[TASK LIST]
a – Repeat the part of the Nishinoshima article that begins at the words "Then, in 2013, another" and stops after the words "Dome six times.".
b – In the article on Nishinoshima, how far is the uninhabited island from the nearest populated area?
┌─ DOCUMENT EXTRACT
Volcanic Island’s Explosive Growth Creates New Land

The Japanese island of Nishinoshima has added 500 feet to its coastline in less than a month

Nishinoshima
An aerial photo of Nishinoshima erupting on June 29. Japan Coast Guard

In the Pacific Ocean some 600 miles south of Tokyo, the volcanic island Nishinoshima is undergoing a “vigorous growth spurt,” according to NASA’s Earth Observatory. The young volcanic island has been very active since mid-June, belching enough ash and lava to grow its southern shore by at least 500 feet between June 19 and July 3, reports the Japan Broadcasting Corporation (NHK).

The uninhabited island is 80 miles from the nearest populated area and is part of the more than 30 land masses in the Ogasawara Islands, a UNESCO World Heritage Site. The island, the tip of a massive submarine volcano, was barely more than 2,000 feet wide until eruptions beginning in 1973 formed several new islets that eventually coalesced, according to the Smithsonian Institution’s Global Volcanism Program and Volcano Discovery.

Then, in 2013, another new islet gurgled into existence near Nishinoshima, billowing white clouds of steam as seawater cooled its molten lava, transforming it into new land. The islet was prolific: in 2014 the Japan Times reported that enough lava had issued forth from the infant landmass to fill the Tokyo Dome six times.
└─
┌─ EXTRACTED MATERIAL
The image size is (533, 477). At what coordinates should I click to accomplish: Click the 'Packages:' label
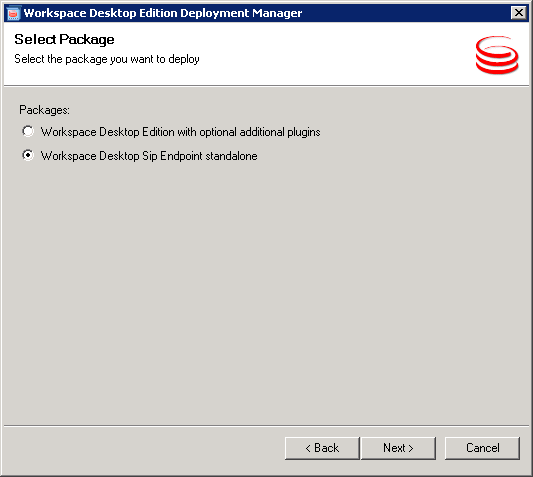point(44,110)
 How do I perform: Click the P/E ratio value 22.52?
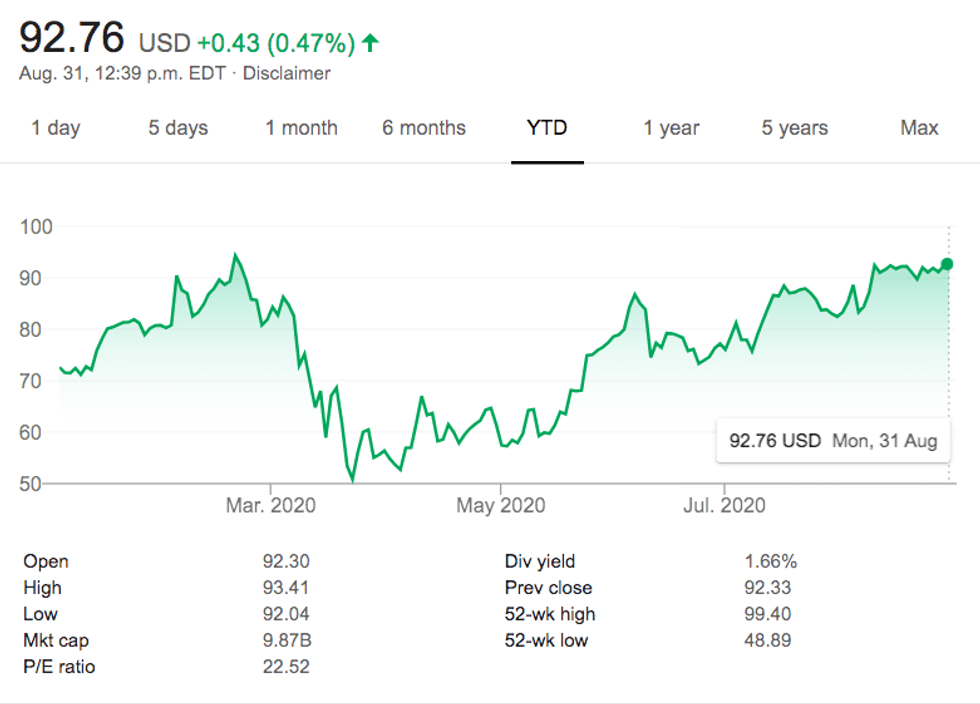coord(285,666)
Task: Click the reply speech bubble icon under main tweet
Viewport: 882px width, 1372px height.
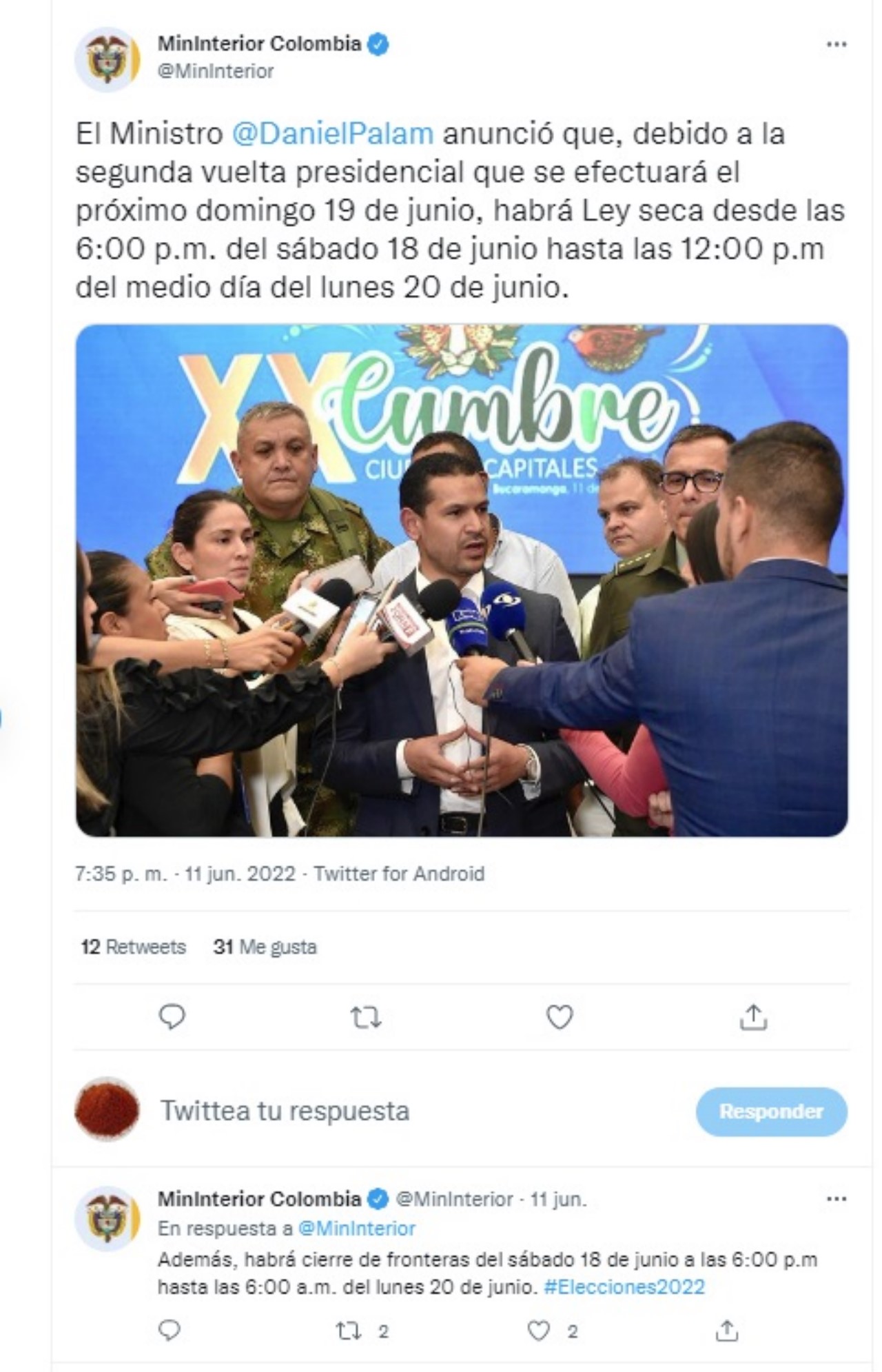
└─
[ANSWERS TO THE TASKS]
a –
Then, in 2013, another new islet gurgled into existence near Nishinoshima, billowing white clouds of steam as seawater cooled its molten lava, transforming it into new land. The islet was prolific: in 2014 the Japan Times reported that enough lava had issued forth from the infant landmass to fill the Tokyo Dome six times.

b – 80 miles.